This article is part of the Fat-bike 101 series and is intended to help new fat-bike owners, and potential fat-bike owners, with some of the questions they may have about fat-bikes. In addition, it is a chance for experienced riders to add comments to help our new brethren enjoy all that fat-biking offers. Consider these articles as conversation starters, not exhaustive explanations!
Hubs make the wheels of your fat-bike go ’round. Or, at least, they are part of the equation. If you bought a stock fat-bike you likely didn’t give much thought to the different “standards” available but when it comes time to replace a hub or upgrade your fat-bike to a new model there are a few items to be aware of.
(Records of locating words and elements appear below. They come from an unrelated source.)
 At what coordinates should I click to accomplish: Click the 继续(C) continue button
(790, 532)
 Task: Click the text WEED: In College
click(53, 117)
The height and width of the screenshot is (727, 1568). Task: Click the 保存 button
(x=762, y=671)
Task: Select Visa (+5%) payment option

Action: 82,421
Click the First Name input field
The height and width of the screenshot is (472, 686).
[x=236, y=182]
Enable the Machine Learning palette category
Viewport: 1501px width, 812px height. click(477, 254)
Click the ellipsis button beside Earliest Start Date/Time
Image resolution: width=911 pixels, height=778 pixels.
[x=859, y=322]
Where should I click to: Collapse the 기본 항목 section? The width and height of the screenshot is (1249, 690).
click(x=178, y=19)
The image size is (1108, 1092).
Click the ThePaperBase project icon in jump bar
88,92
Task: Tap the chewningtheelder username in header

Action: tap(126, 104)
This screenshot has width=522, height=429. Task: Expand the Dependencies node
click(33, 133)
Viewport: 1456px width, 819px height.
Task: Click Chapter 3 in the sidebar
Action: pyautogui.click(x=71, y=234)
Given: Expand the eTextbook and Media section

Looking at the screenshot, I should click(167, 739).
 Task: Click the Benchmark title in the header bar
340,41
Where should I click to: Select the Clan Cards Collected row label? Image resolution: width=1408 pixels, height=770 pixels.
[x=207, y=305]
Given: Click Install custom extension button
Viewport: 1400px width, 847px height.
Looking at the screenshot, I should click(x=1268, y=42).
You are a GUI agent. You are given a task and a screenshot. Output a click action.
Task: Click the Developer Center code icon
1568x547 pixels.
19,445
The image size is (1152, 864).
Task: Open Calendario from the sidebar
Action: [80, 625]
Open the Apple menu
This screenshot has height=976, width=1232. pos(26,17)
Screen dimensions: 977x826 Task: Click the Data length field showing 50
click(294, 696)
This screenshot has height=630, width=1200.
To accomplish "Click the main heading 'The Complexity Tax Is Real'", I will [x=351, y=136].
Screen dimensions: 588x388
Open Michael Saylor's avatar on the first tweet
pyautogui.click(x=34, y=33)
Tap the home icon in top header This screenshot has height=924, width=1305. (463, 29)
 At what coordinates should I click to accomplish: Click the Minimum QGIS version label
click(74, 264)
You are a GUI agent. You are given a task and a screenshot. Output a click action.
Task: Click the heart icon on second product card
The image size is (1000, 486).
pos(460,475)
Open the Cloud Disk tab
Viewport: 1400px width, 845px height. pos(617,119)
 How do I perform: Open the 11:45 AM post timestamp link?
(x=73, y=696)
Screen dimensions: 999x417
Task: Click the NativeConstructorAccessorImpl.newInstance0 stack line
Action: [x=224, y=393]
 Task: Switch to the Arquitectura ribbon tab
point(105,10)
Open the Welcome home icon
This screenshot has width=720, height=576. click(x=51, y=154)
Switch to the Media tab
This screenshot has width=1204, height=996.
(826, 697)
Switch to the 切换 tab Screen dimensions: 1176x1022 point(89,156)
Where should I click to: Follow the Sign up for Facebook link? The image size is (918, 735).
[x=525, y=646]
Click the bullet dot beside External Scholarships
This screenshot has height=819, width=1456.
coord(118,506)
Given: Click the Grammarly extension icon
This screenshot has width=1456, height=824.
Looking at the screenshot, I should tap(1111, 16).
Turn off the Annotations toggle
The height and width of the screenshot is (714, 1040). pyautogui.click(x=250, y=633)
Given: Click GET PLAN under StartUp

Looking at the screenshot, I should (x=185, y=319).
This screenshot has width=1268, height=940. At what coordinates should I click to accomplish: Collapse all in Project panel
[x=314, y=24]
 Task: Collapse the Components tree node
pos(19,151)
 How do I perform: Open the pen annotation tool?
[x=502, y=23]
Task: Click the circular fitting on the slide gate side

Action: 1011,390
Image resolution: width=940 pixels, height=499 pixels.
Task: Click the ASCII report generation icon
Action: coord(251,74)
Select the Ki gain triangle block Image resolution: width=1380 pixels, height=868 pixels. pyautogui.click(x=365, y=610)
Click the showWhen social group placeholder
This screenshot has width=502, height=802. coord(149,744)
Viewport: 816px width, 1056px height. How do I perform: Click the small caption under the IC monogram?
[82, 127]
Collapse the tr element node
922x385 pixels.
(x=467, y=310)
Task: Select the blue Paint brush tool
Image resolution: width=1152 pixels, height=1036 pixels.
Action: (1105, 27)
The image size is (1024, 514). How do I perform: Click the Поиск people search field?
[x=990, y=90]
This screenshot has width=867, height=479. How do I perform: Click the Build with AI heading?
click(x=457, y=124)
135mm Rear Cassette Hubs for Offset Frames
135mm hubs were the original choice for modern fat bikes and, because they are the standard of the MTB set, there are literally hundreds of choices here. If you bought a stock Pugsley, you have a 135mm rear hub and if your’s gives up the ghost you have a TON of choices for replacement. So many choices, in fact, that we couldn’t possibly go in to all the possibilities. Of note though is that most of the more specialized fat-bike hubs listed below started and/or evolved from an existing design so any of the top quality manufacturers would be a great choice.
Internally Geared Hubs
Quite a few pundits out there are declaring the death of the offset, 135mm fat-bike frame. However, if you are a fan of Internally Geared Hubs (IGHs have all the gears enclosed in a sealed hub so your drive bits are a lot more protected that a traditional derailleur system) you will still have to consider an offset frame because the most popular hubs all have 135mm axles and the prospect of that changing anytime soon are pretty slim. Some of the most suitable IGHs for fat-bike use include:
As fat-bikes have become more popular the feasibility of making hubs specifically to address some of the challenges of building a fat-bike with a symmetrical wheelset have been addressed. The 170mm spec has become the defacto “standard” for building symmetrical fat-bikes but there are some 160mm, 165mm and even 190mm hubs out there so, if you have a special need, you should be able to find what you want.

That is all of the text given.